═══ Fragmento proporcionado

De todos modos, aunque pinte así el ambiente, la verdad es que me sentía a gusto. Digamos que me recordaba al de una parroquia en domingo, donde los feligreses se encuentran y se alegran de verse y se sienten tranquilos porque se conocen y saben que allí nadie puede hacerles daño. Yo sentía lo mismo y no me sorprendió que la señora que se sentaba a mi lado me ofreciera un caramelo con toda naturalidad. Se trataba de una mujer de edad, tal vez viuda, dado que no iba con señor alguno, sino con otras dos amigas. Tenía las joyas justas, tal vez de oro, tengo mal ojo para los metales preciosos, aunque lo que más destacaba en su muñeca era una pulsera con franjas longitudinales de color rojo, amarillo y rojo y bordes dorados. Esa misma señora me confirmó más tarde lo que yo sospechaba. El patio de butacas estaba ocupado en su mayor parte por abonados, es decir, personas que año tras año, acuden al mismo asiento a escuchar los conciertos, así que ya se conocen como vecinos. O sea, que entonces yo era una especie de inquilino nuevo que iba a ser observado por el resto de la comunidad para comprobar si merecía o no su confianza.

══════

Responde según el fragmento proporcionado:
1. ¿Qué ofreció a quien narra la señora sentada a su lado?
2. ¿Con quién iba esa señora?
3. ¿Quiénes ocupaban en su mayor parte el patio de butacas?
Los registros no intervienen en esto.

═══ Material extraído

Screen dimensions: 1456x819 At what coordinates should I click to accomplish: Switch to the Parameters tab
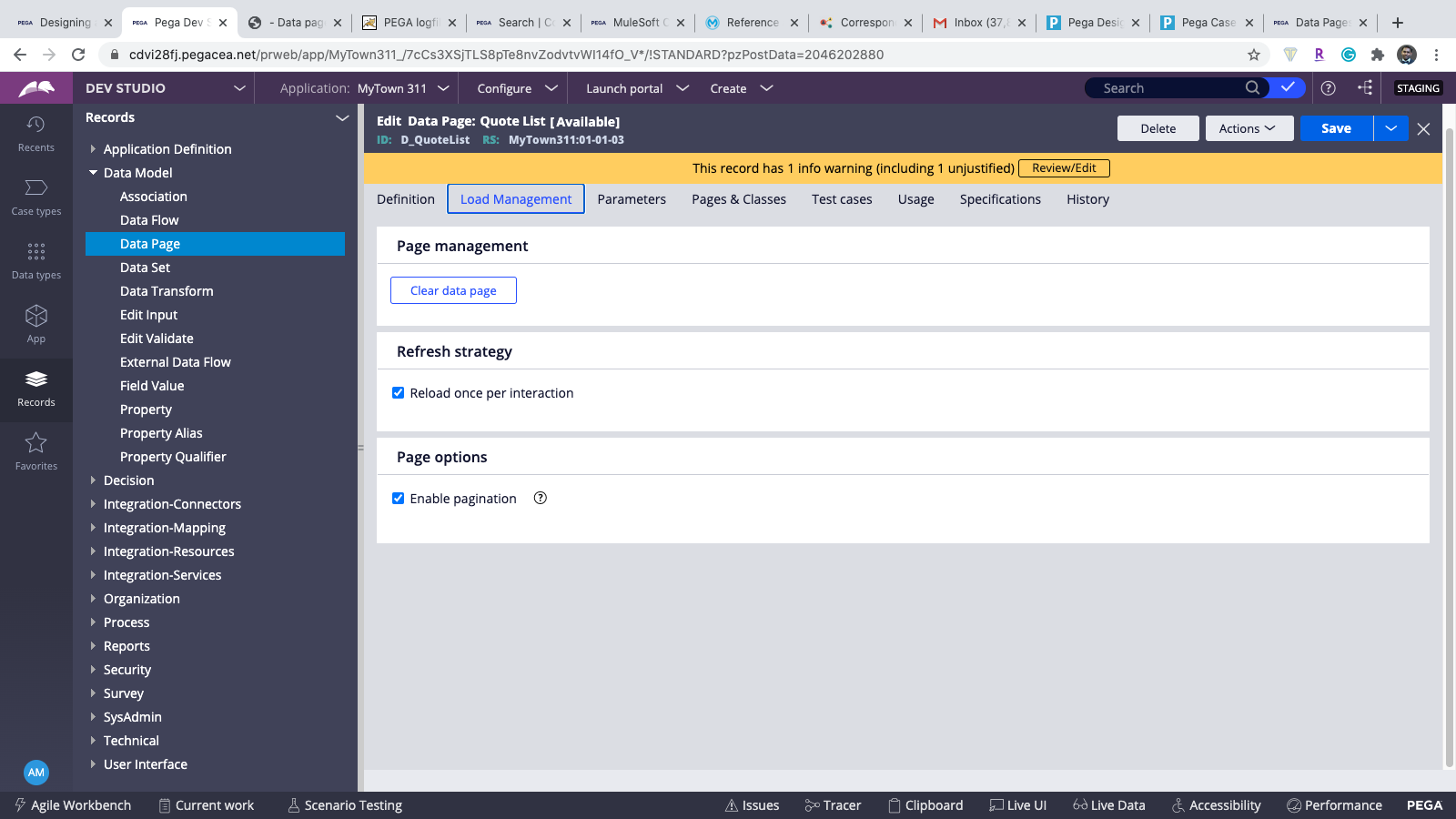[632, 199]
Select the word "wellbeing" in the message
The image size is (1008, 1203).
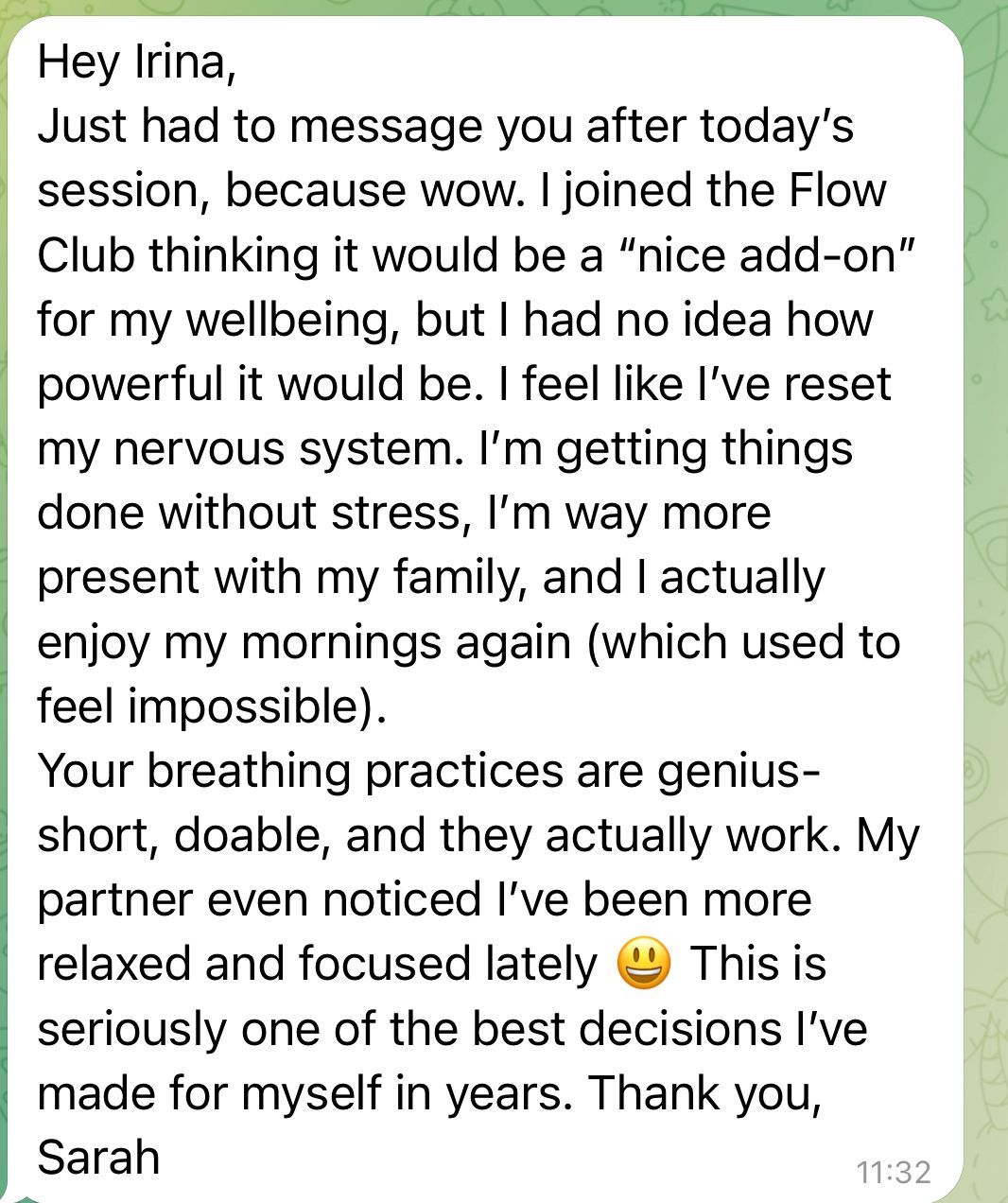click(x=286, y=322)
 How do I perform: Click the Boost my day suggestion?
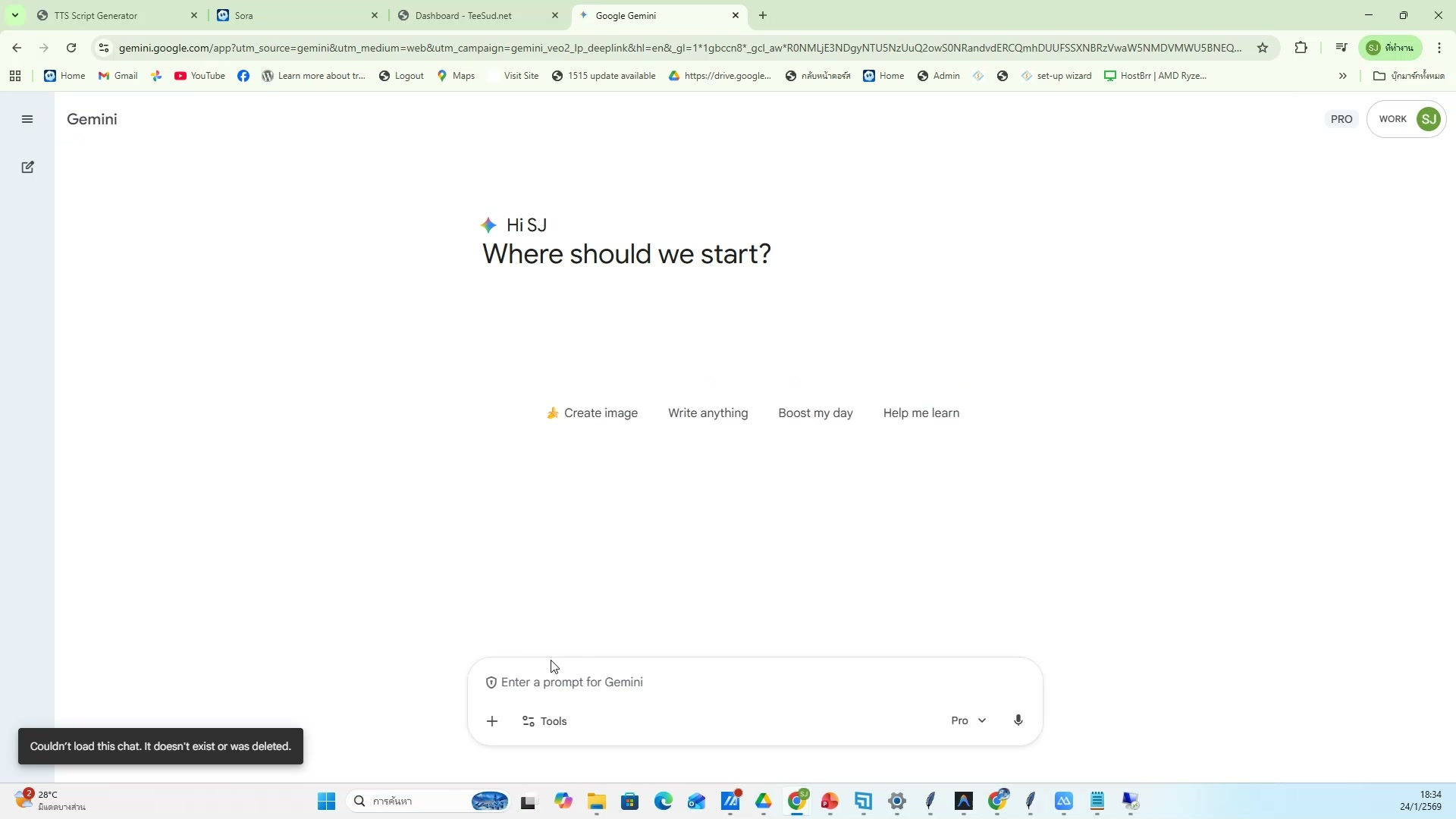point(815,413)
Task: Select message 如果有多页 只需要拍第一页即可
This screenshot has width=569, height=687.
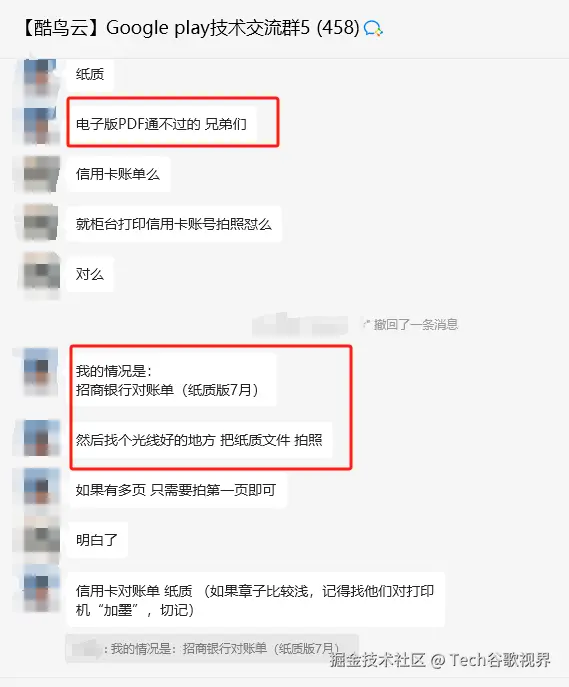Action: click(x=176, y=490)
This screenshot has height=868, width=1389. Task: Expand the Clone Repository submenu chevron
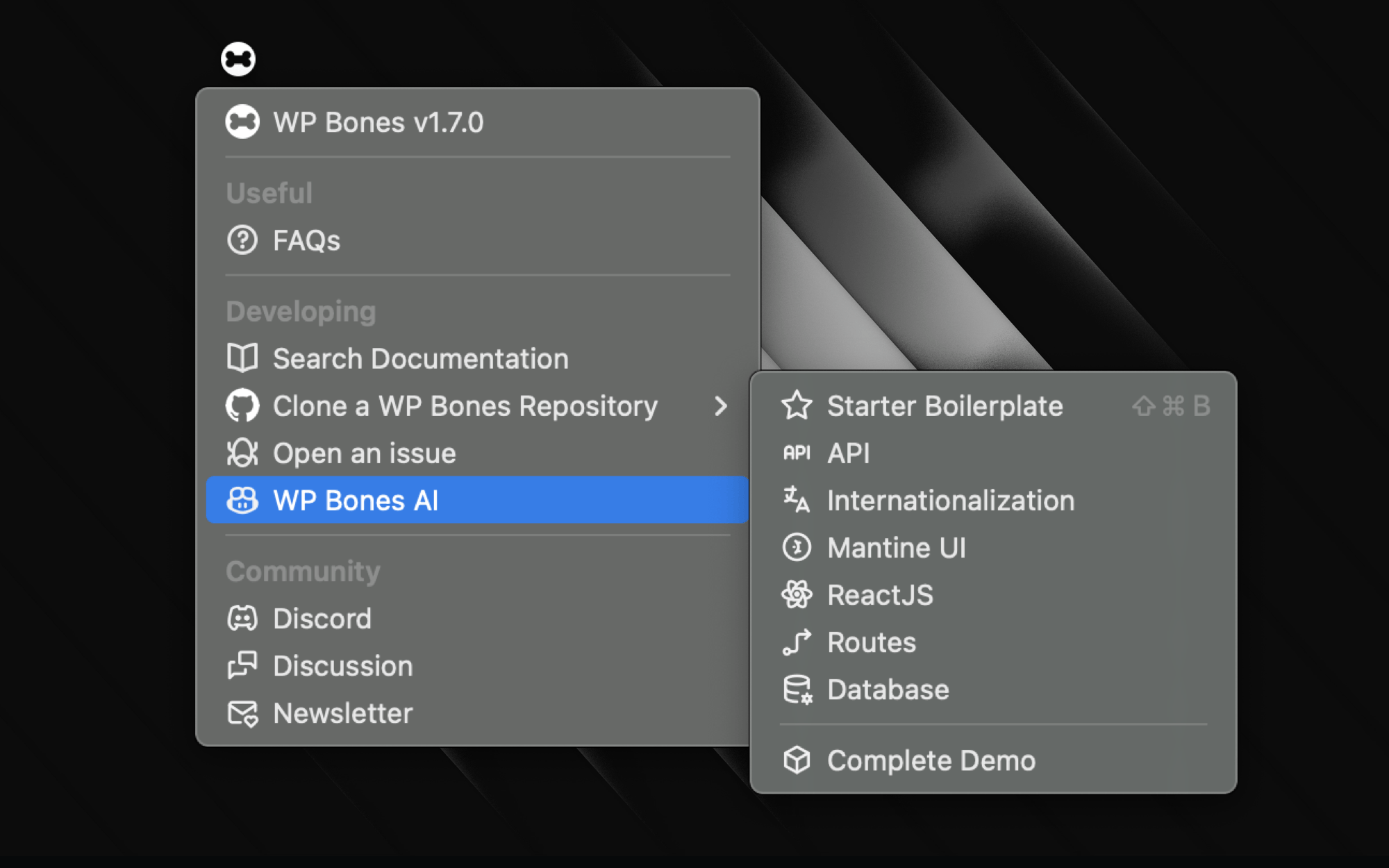coord(721,406)
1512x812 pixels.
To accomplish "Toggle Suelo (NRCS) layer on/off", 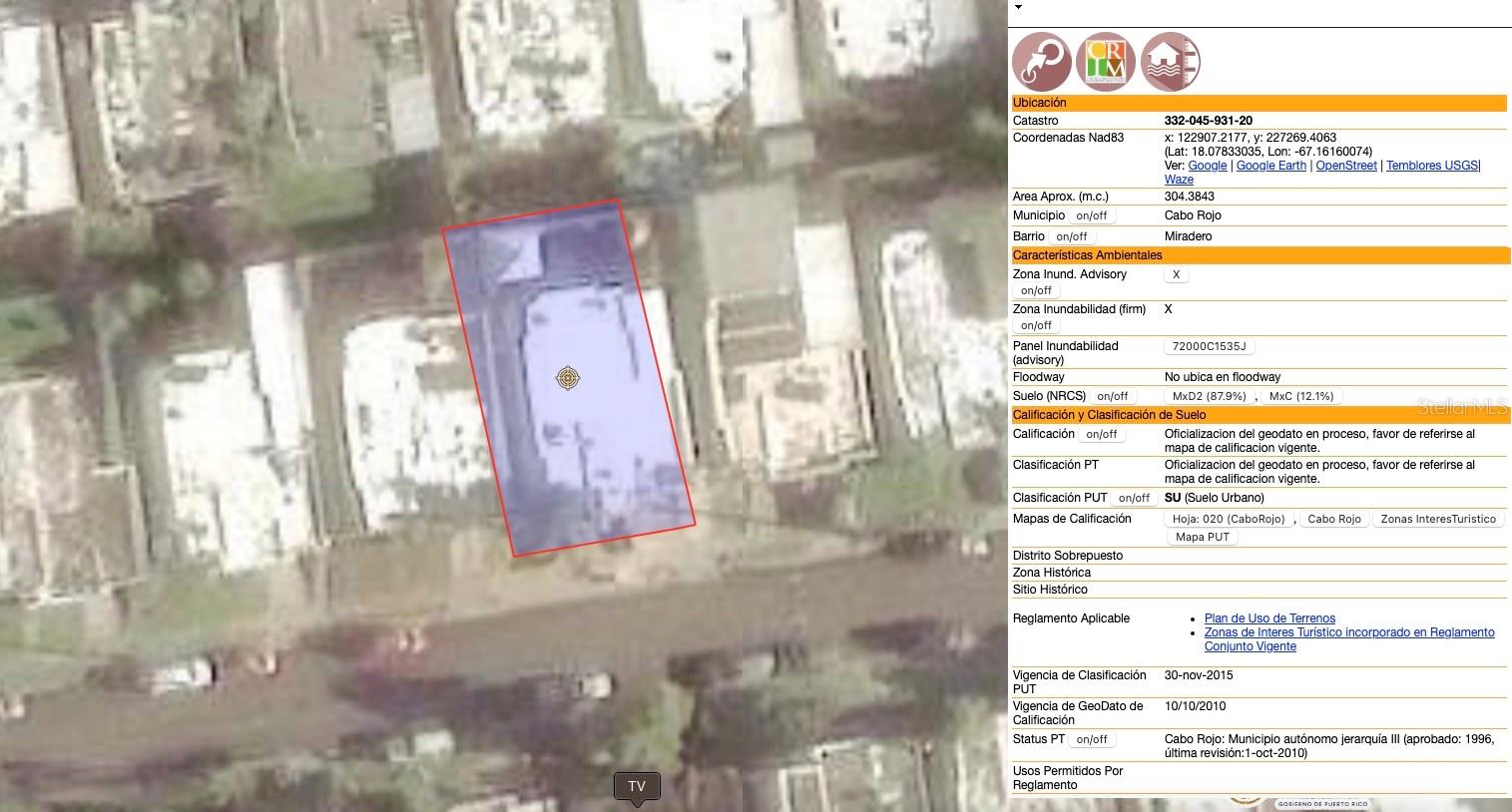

══════

Resultado del ejercicio:
1. Un caramelo.
2. Con otras dos amigas.
3. Los abonados.